Clinical Trial to Assess Efficacy, Safety and Tolerability of Botulinum Toxin A (Xeomin®) in Treatment of Expression Wrinkles in the Upper Third of the Face

Inclusion Criteria: * Women aged 30 to 50 years old, inclusive. * Mild, moderate or severe expression wrinkles. * Patients who had understood and signed the Informed Consent Form.

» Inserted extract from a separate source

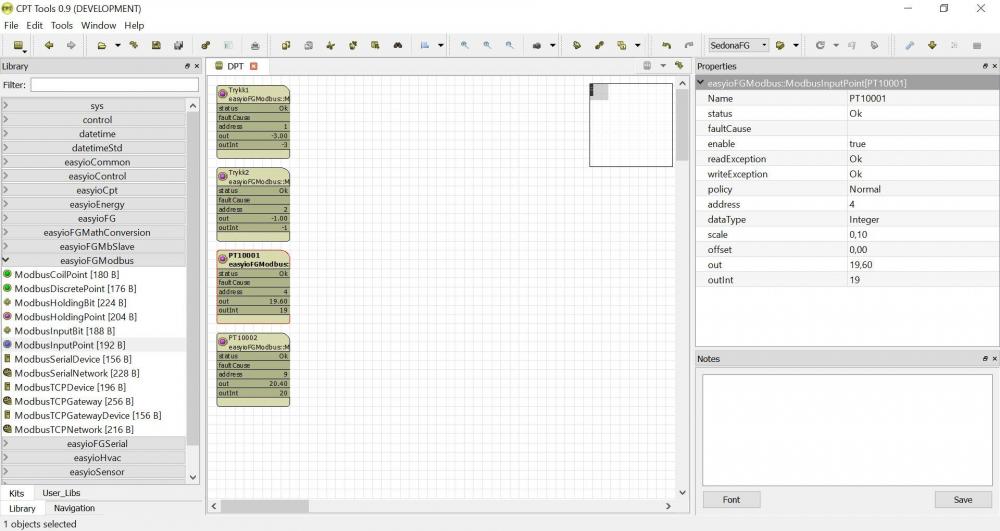
Task: Close the DPT editor tab
Action: pos(254,66)
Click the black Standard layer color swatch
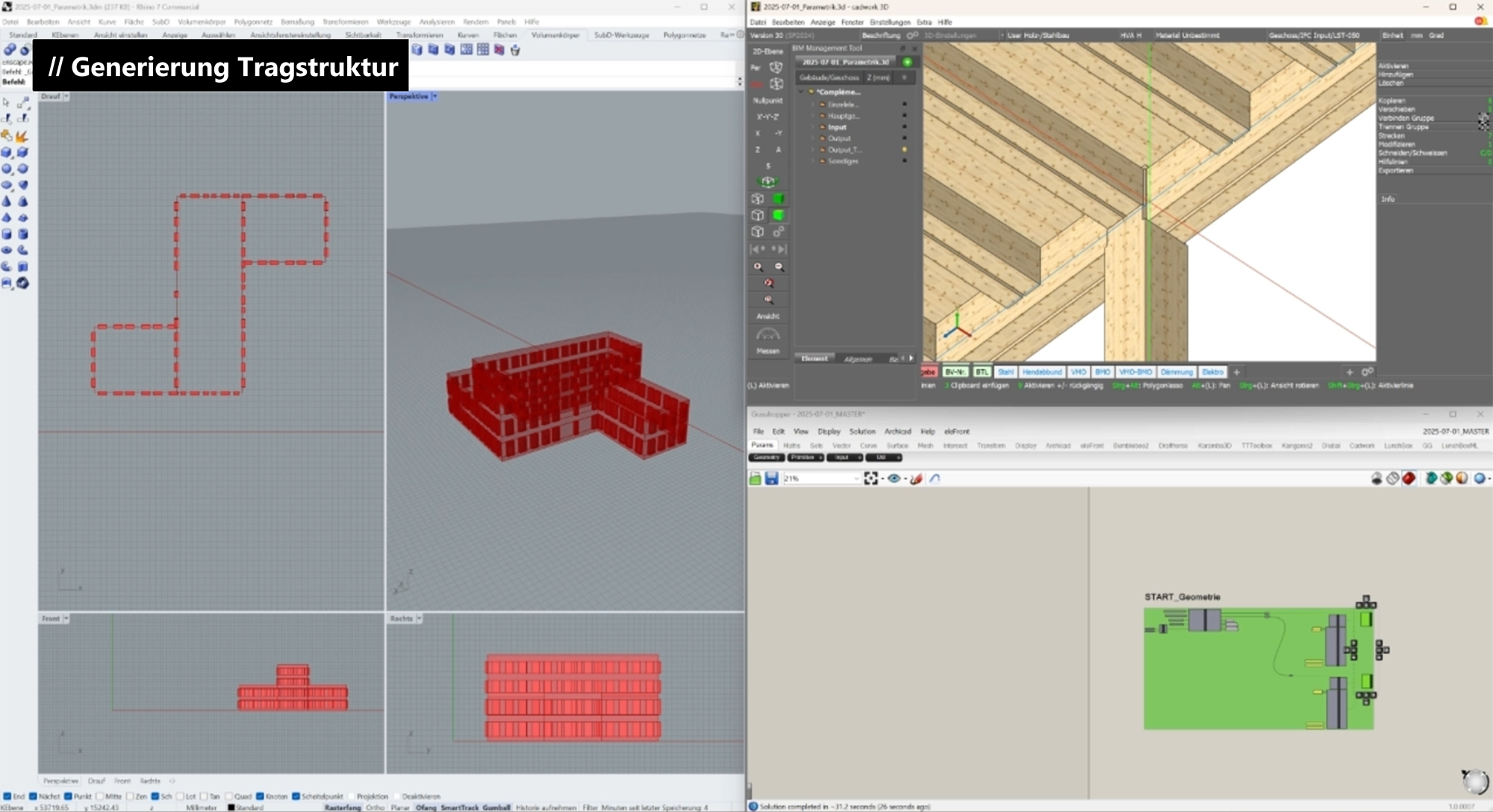This screenshot has height=812, width=1493. pos(231,808)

Exclusion Criteria: * Subjects treated with botulinum toxin on the upper third of the face within the previous 6-month period; * Former implantation of permanent material and surgery (scars). * Use of any anticoagulant agent up to 7 days prior to the investigational product application; * Concomitant use of aminoglycosides or of any other drug that may impair in the neuromuscular transmission; * Coagulopathies and local inflammation/ infection at the application site. * Diseases which do impact on the neuromuscular function, such as: myasthenia gravis, Eaton Lambert Syndrome; * Pregnancy or breast feeding, women with potential to become pregnant or who do not agree to use an effective contraception method (Pearl Index \< 1%); * Allergy or known sensitivity to any of the components of the investigational drug; * Subjects who were enrolled in other clinical trial for the last 12-month period prior to the present study, as per Resolution 251/97; * Subjects who disagree with the study procedures, who do not sign the Informed Consent Form or who are not committed to participate in the trial.